Text ::
▽

Alice is the audio rights manager at industry giant Curtis Brown. (CB isn’t the biggest in the industry, but it’s right up there and has a genuinely excellent film & TV arm all of its own.)

As well as selling audio rights on behalf of the agency’s list generally, Alice also has a small list of her own. She’s given us a very helpful interview – see full text below – and anyone who’s writing in the women’s fiction / psychological thriller / domestic noir area should certainly investigate more closely.

In particular, Alice has an interest in horror, as long as the scariness has the quality of creeping dread rather than simply blood and shock. Similarly, she talks about liking thrillers for the ‘darkness and taut writing, rather than in any sort of BOO! way.’
She has a genuine interest in historical – the novels she cites run from the Tudors and even earlier up to Victorian times – and has a love of more serious (Sarah Waters) fiction as well as more commercial work (Ken Follett, Philippa Gregory.)

△

What the exercise asks :: Resume the profile of Curtis Brown's audio rights manager, Alice, starting after its final sentence.

Supplied data ::
▽

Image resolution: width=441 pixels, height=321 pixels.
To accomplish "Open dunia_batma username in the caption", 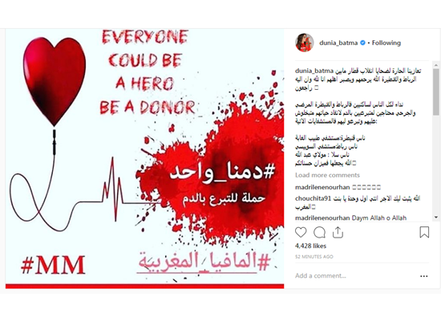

△

The reply ::
She doesn’t hold much with the literary / commercial distinction – arguing that strong commercial work tips into the literary and vice versa – and her own list is fairly evenly balanced between the two areas.

She handles almost no non-fiction work and would not be a natural agent for any work in this field.

If you have a particular interest in getting an audio version of your novel, you do NOT need to seek out a specialist such as Alice, because (a) many regular agencies will be able to handle the audio sales themselves and (b) where that is not the case, your publisher will be able to arrange the sale on your behalf. In short: get the book properly sold to the right publisher, and the audio rights will take care of themselves.



Detailed data

Agency:
Curtis Brown Group
Agent since:
2013
Short biography:

I have worked at Curtis Brown since 2003, fresh from completing my English degree at Edinburgh University. I am the Audio Manager responsible for handling all the sales of our titles to independent audio publishers. It is an exciting time for audio in this market which is so geared towards download sales. Audiobooks are the way forward now that we are all so busy with our lives and love to multi-task... I also have my own list of authors, varying from zesty commercial women's fiction to surreal fantasy fiction to handbooks on how to survive in a war zone! I am always on the look-out for new fiction with an edge, whether it be commerical or offbeat.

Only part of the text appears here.